The agenda included four parts: an overview of the pension, a breakdown on the performance from an actuary, a review of how our investments did and a question and answer session at the end.
The entire thing ran about two hours from start to finish.
What I learned about my pension at the meeting
My goal from the meeting was to walk out knowing how our pension is performing — and I’m pleased to say I accomplished that goal.
Between the presentation by the actuary, the remarks from the executive with the investment firm that manages our fund and the actual report, I was able to see exactly how our fund performed last year, as well as in years past.
Without going too deep into the details, I learned the goal for our pension is to get a 4.75 per cent return — and usually, we exceed that. In fact, last year was one of the only years in recent history where we didn’t at least achieve that. We still posted a return in 2018– a little more than one per cent — which is good news, especially where so many investments lost money in 2018. According to the fund managers, things have looked a lot better in 2019.
I also learned that our pension is something like 125 per cent funded — which is a good thing, because it makes it possible for things like cost of living increases to happen. As far as the managers are concerned, right now, things are looking good for the next 15 years or so.
So…not the best return in 2018, but it could have been worse and things are looking good in the medium term.
The unsurprising part of going to the pension meeting
I was sitting at the table and leafing through the report, trying to make some sense of the information when a middle-aged couple asked if they could join me.
The conversation that followed included an observation that I was…younger than the rest of the crowd. In some cases, significantly so.
This didn’t come as a shock to me. Before I arrived, I assumed I would be one of — if not, the — youngest people in the room.
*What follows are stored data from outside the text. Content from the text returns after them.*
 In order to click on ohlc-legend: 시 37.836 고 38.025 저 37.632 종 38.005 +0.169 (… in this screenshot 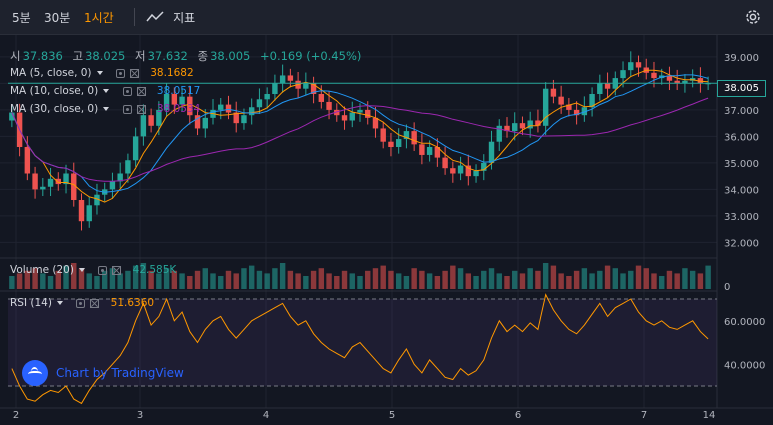, I will do `click(186, 56)`.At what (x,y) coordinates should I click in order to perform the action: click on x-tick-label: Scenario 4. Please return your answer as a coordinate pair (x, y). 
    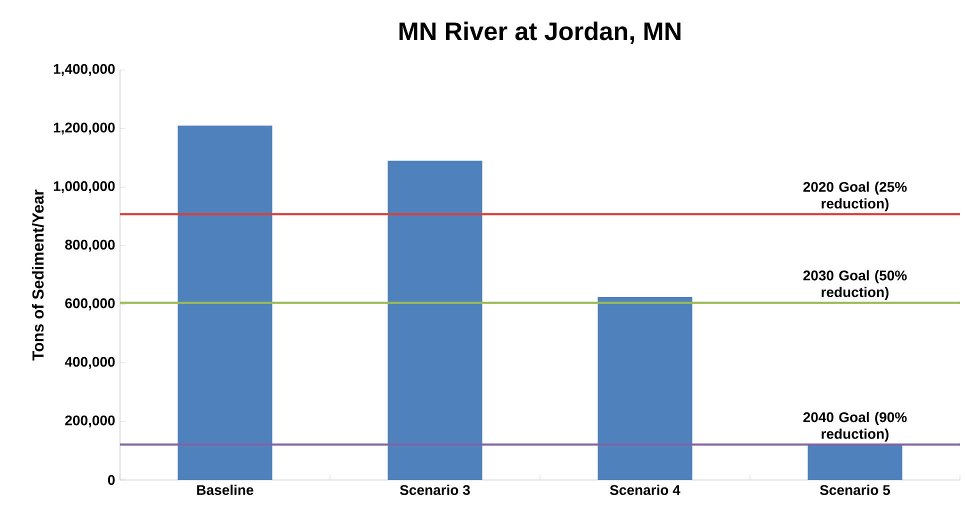
    Looking at the image, I should click on (645, 490). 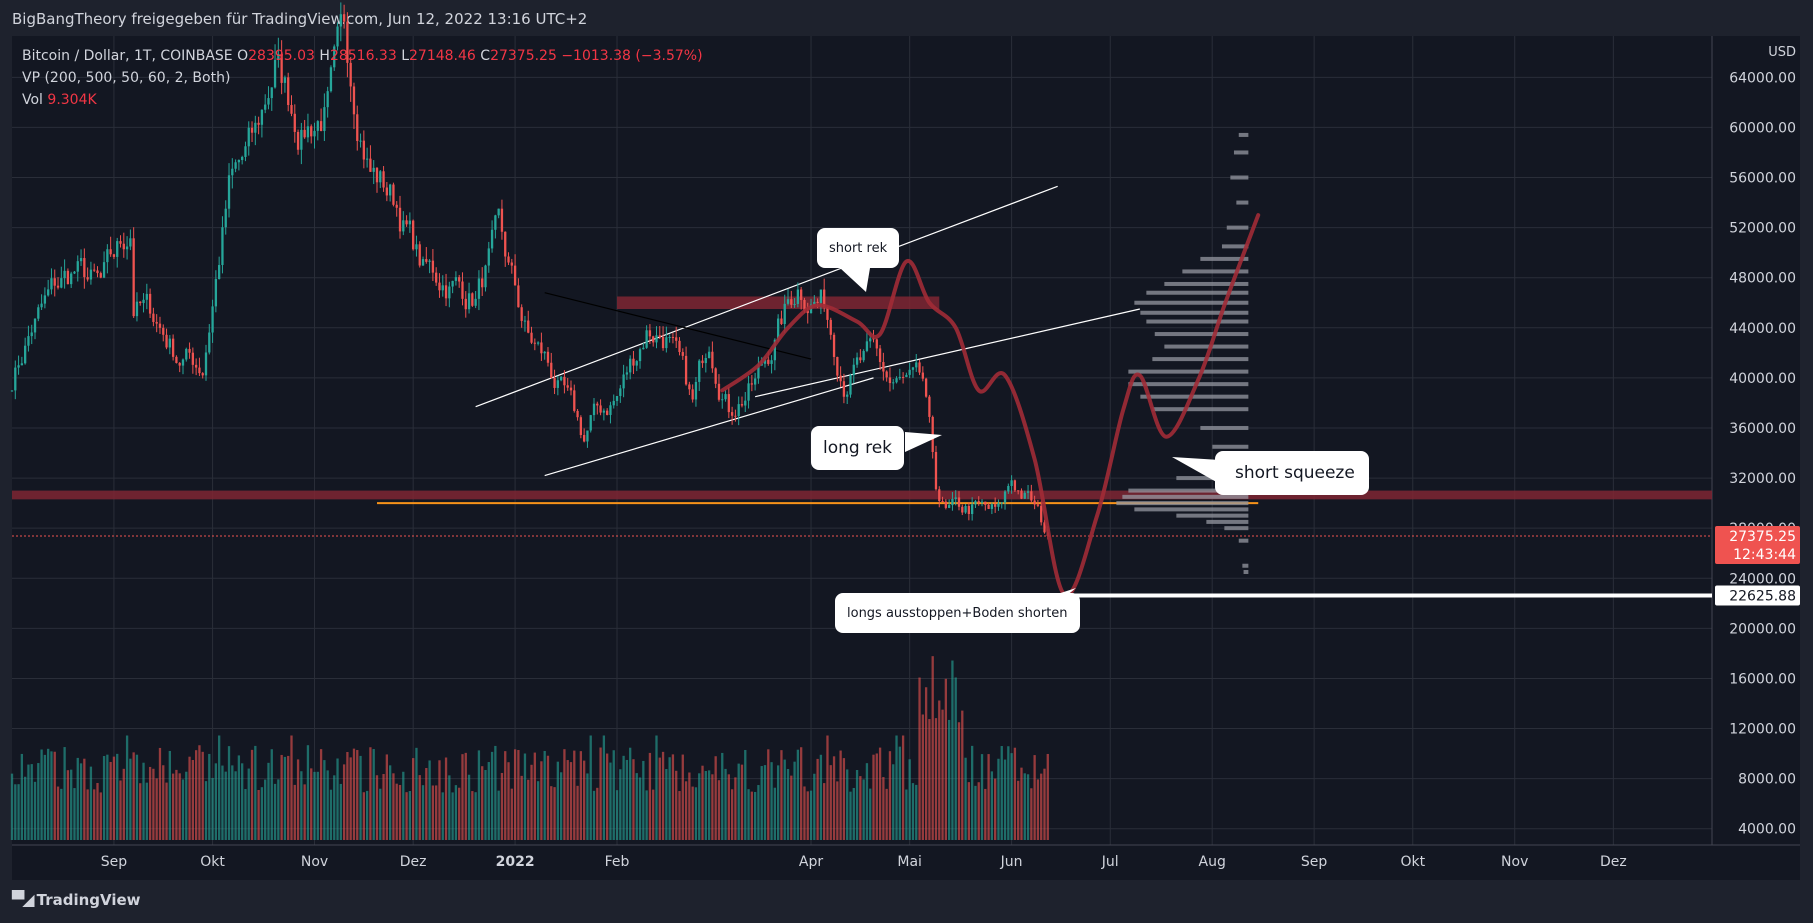 I want to click on callout-short-rek-text: short rek, so click(x=858, y=248).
I’m only 30 years old — I won’t be drawing my pension for at least another 30 years. Why bother learning more about something that won’t affect me any time soon?
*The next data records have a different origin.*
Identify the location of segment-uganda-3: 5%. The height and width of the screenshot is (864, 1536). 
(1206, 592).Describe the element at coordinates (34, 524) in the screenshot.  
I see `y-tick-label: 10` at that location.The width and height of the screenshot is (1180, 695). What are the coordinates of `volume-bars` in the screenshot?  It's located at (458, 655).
I get that. Even when I reflect on what I learned while I was there, I can acknowledge some of the information — particularly during the Q&A section — is not all that applicable to me right now.
So why bother going?
Why you should learn about your pension — even if you’re not retiring any time soon
Put simply: I went to the pension meeting because I think it’s important to know where my money is going.
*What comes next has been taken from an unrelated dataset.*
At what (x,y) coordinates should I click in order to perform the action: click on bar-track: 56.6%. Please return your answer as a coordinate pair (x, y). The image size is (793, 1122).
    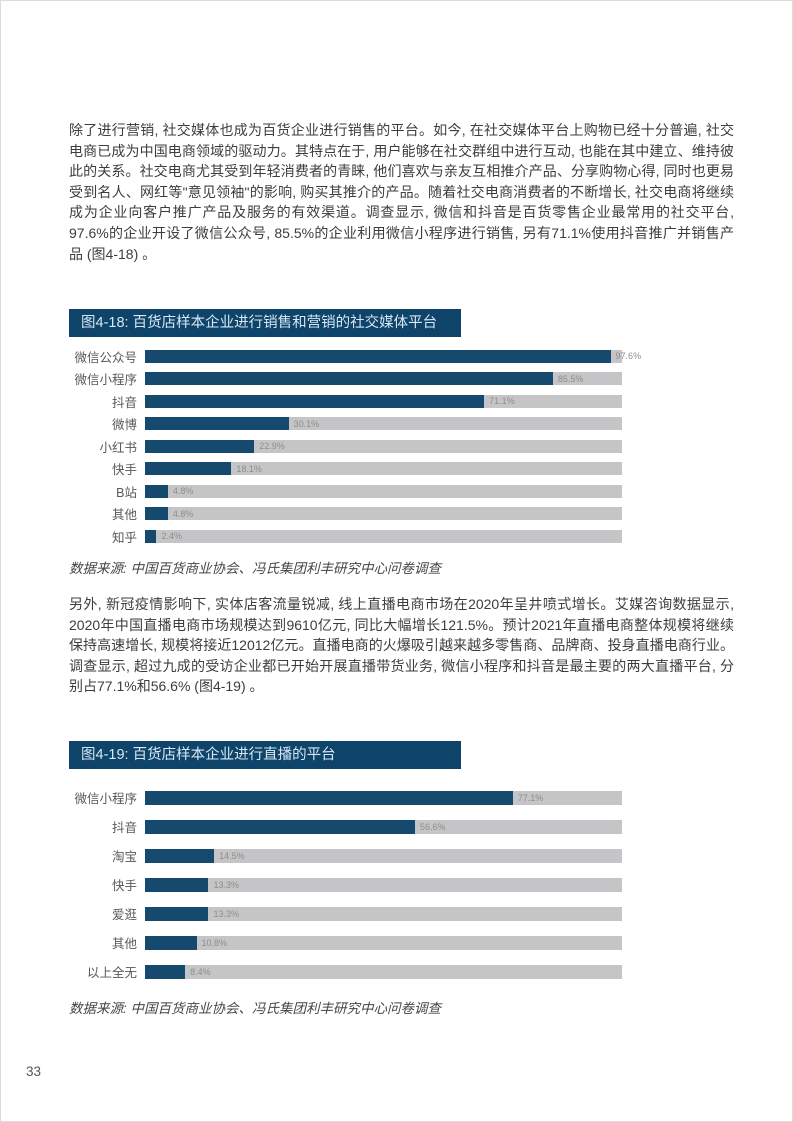
    Looking at the image, I should click on (384, 826). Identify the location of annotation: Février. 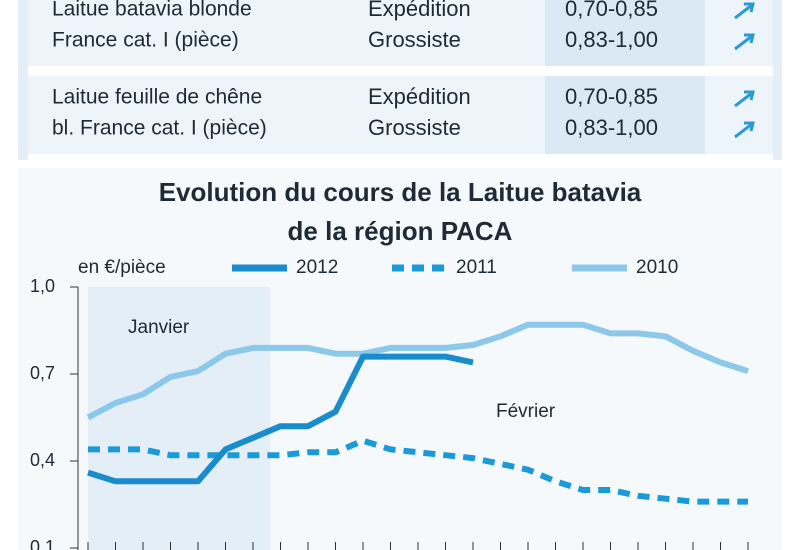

Contributing to my work pension is not optional. It’s something every full-time (and even some part-time and contract employees) pay into, whether they want to or not. It comes off your pay cheque automatically.
And even though I don’t have any control over what happens next, I do think it’s good to be aware of where that money is going and what it’s doing.
Why? Because keeping up with how the fund is performing can give you a better idea of what other steps you might need to take to prepare for your retirement.
Having an awareness of your pension performance can help you determine how much you should be saving and investing on your own to have the kind of retirement you want.
And that’s information that’s better to have sooner as opposed to later.
Even though we’re not going to be retiring any time soon, I know saving for retirement will be something Jeff and I focus on more in a few years time.
Understanding the pension gives us some helpful information for that work.
Final Thoughts
Going to a pension meeting as a 30-year-old was a strange experience but I am glad I went.
Understanding how my pension has performed and what’s expected over the coming years is useful information to have, especially as we work on our debt-free journey.
Have you ever gone to an investment meeting? What did you learn?